– Ils le paieront, crois-moi.
Angélique écoutait les répliques qui se croisaient autour d'elle. Elle essayait de se tenir immobile dans l'espoir que Desgrez relâcherait son étreinte. Alors, d'un bond, elle sauterait dans la nuit complice et s'enfuirait. Elle était certaine que Sorbonne ne la poursuivrait pas. Et ce n'étaient pas ces hommes lourds et empêtrés dans leurs uniformes qui pourraient la rattraper.
Mais l'ex-avocat ne semblait pas disposé à oublier sa capture. D'une main experte, il la palpait.
– Qu'est-ce que c'est que ça ? fit-il.
Et elle sentit ses doigts qui se glissaient sous son corsage. Il eut un petit sifflement.
– Un poignard, ma parole ! Et pas un canif, je vous prie de le croire. Eh bien, la fille, tu ne m'as pas l'air très douce.
Il fit glisser le poignard de Rodogone-l'Égyptien dans une de ses poches et reprit son inspection.
Elle tressaillit lorsque la main chaude et rude passa sur son sein et s'y attarda.
– Qu'est-ce qu'il toque, son palpitant ! gouailla Desgrez à mi-voix. En voilà encore une qui n'a pas la conscience tranquille. Tirons-la sous la lanterne du la boutique pour voir à quoi elle ressemble.
D'un soubresaut, elle réussit à se dégager. Mais dix poignes de fer la reprirent aussitôt et une grêle de coups s'abattit sur elle.
– Salope ! Tu veux nous faire marcher encore.
On la traîna jusqu'à la lanterne.
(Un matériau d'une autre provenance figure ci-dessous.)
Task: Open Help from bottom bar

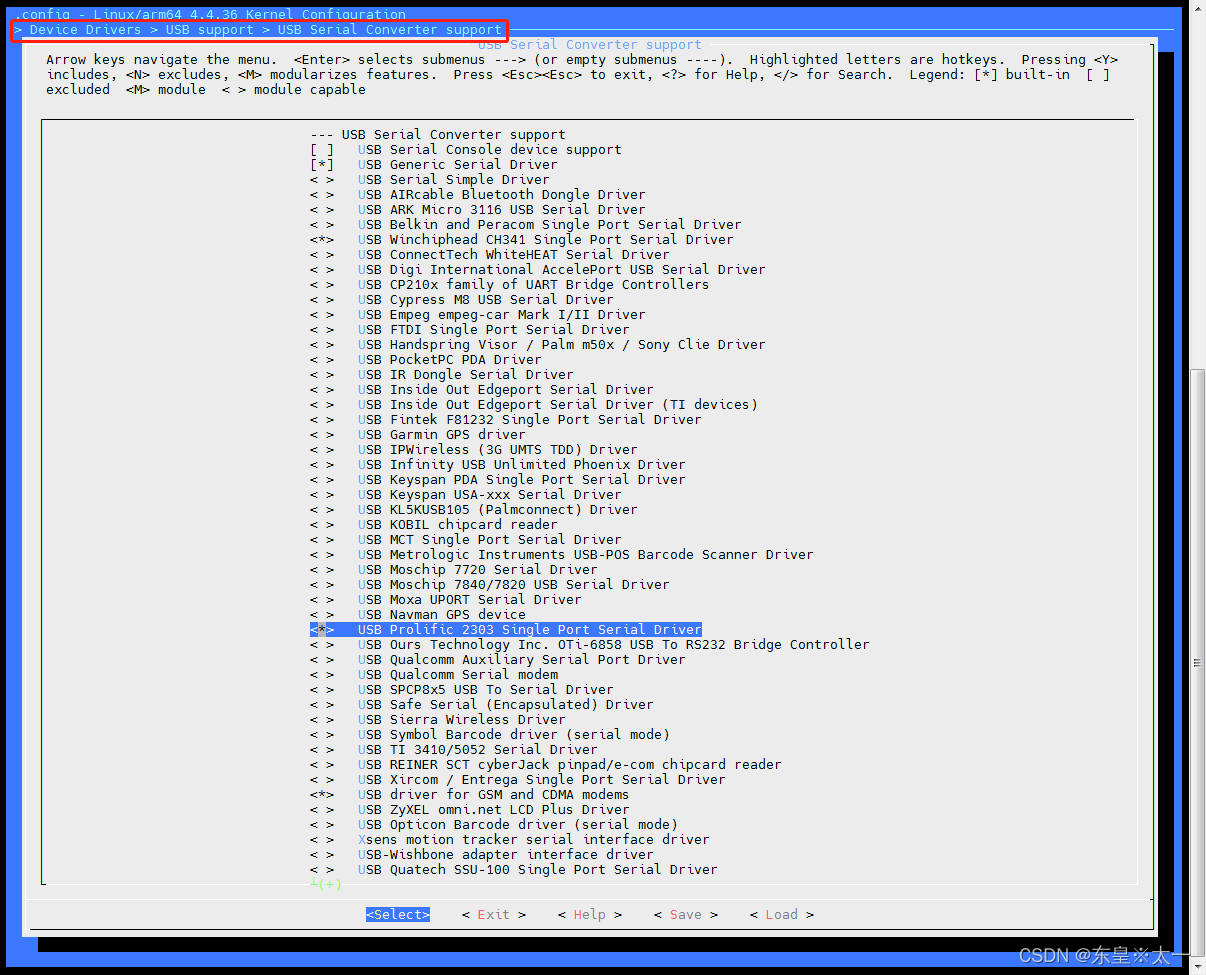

Desgrez lui saisit les cheveux d'une poigne brutale et lui renversa le visage en arrière.
Angélique ferma les yeux. Avec cette boue mélangée de sang qui la maculait, Desgrez ne pourrait pas la reconnaître. Elle tremblait si fort que ses dents claquaient. Les secondes qui s'écoulèrent tandis qu'elle restait ainsi exposée à la lueur crue de la chandelle lui parurent des siècles.
Puis Desgrez la lâcha avec un grognement déçu.
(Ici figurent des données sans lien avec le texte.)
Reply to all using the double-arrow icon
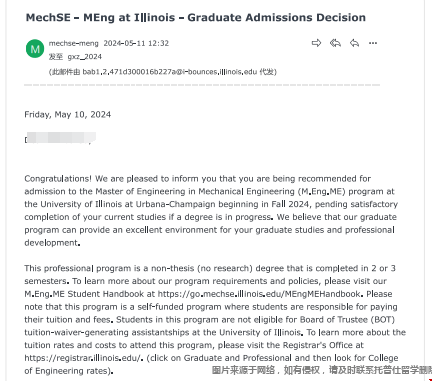432x381 pixels. tap(335, 43)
– Non, ce n'est pas elle. Ce n'est pas la marquise des Anges.
Les archers jurèrent avec ensemble.
– Comment le savez-vous, monsieur ? osa demander l'un d'eux.
– Je l'ai déjà vue. On me l'a montrée un jour sur le Pont-Neuf. Cette fille lui ressemble, mais ça n'est pas elle.
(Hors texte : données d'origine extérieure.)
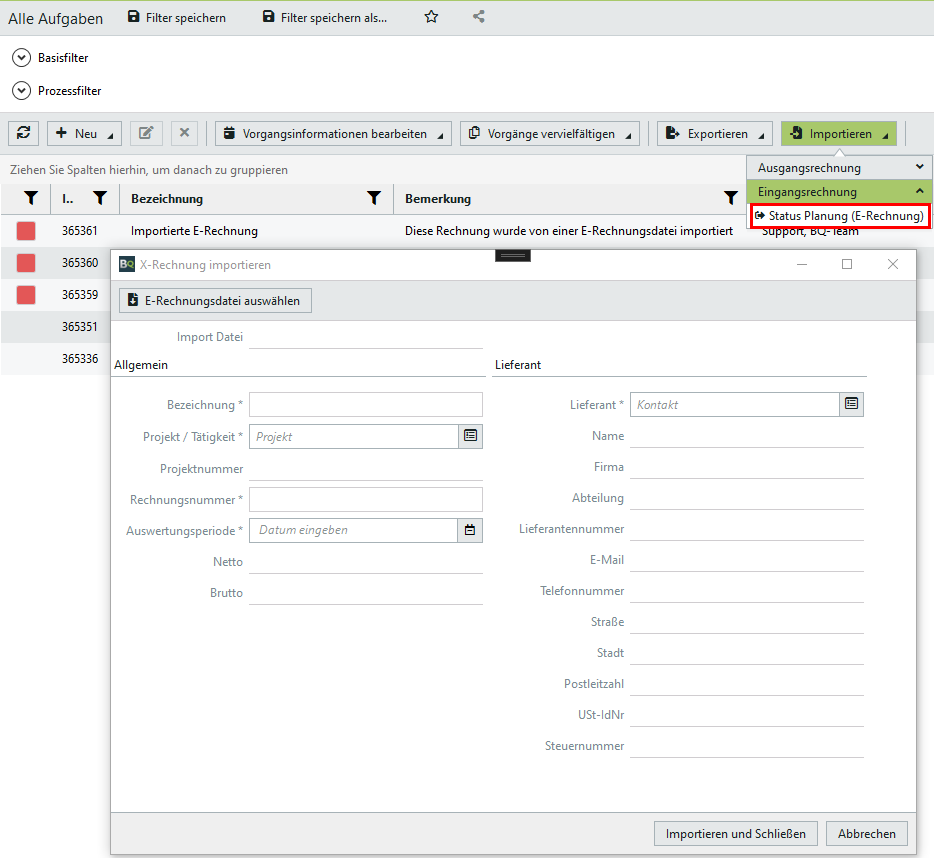The image size is (934, 858).
Task: Click the filter icon in Bezeichnung column
Action: tap(374, 199)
– Embarquons-la toujours. Elle pourra nous donner quelques petits renseignements.
Desgrez paraissait réfléchir avec perplexité.
– D'ailleurs, il y avait quelque chose de pas net, reprit-il sur un ton pensif. Sorbonne ne se trompe jamais. Eh bien, il n'avait pas croche cette fille. Il la laissait tranquille à quelques pas de lui... Preuve qu'elle n'est pas dangereuse.
Il conclut avec un soupir :
– Chou blanc. Heureusement encore que vous avez pincé deux cambrioleurs. Où avaient-ils fait leur coup ?
– Rue du Petit-Lion, chez un vieil apothicaire, un nommé Glazer.
– Retournons-y. Peut-être qu'on y retrouvera une piste.
– Et la fille, qu'est-ce qu'on en fait ?
Desgrez hésitait.
– Je me demande s'il ne vaudrait pas mieux la laisser courir. Maintenant que je connais sa tête, je ne l'oublierai pas.
Sans insister, les archers lâchèrent la jeune femme et, avec de grands bruits d'éperons, disparurent dans l'ombre.
Angélique se glissa hors du cercle de clarté. Elle rasait les murs et retrouvait l'obscurité avec soulagement. Mais elle distingua une tache blanche près de la fontaine et entendit les lapements du chien Sorbonne qui buvait. L'ombre de Desgrez était près de lui. Angélique s'immobilisa de nouveau. Elle vit Desgrez soulever son manteau et lancer un objet dans sa direction.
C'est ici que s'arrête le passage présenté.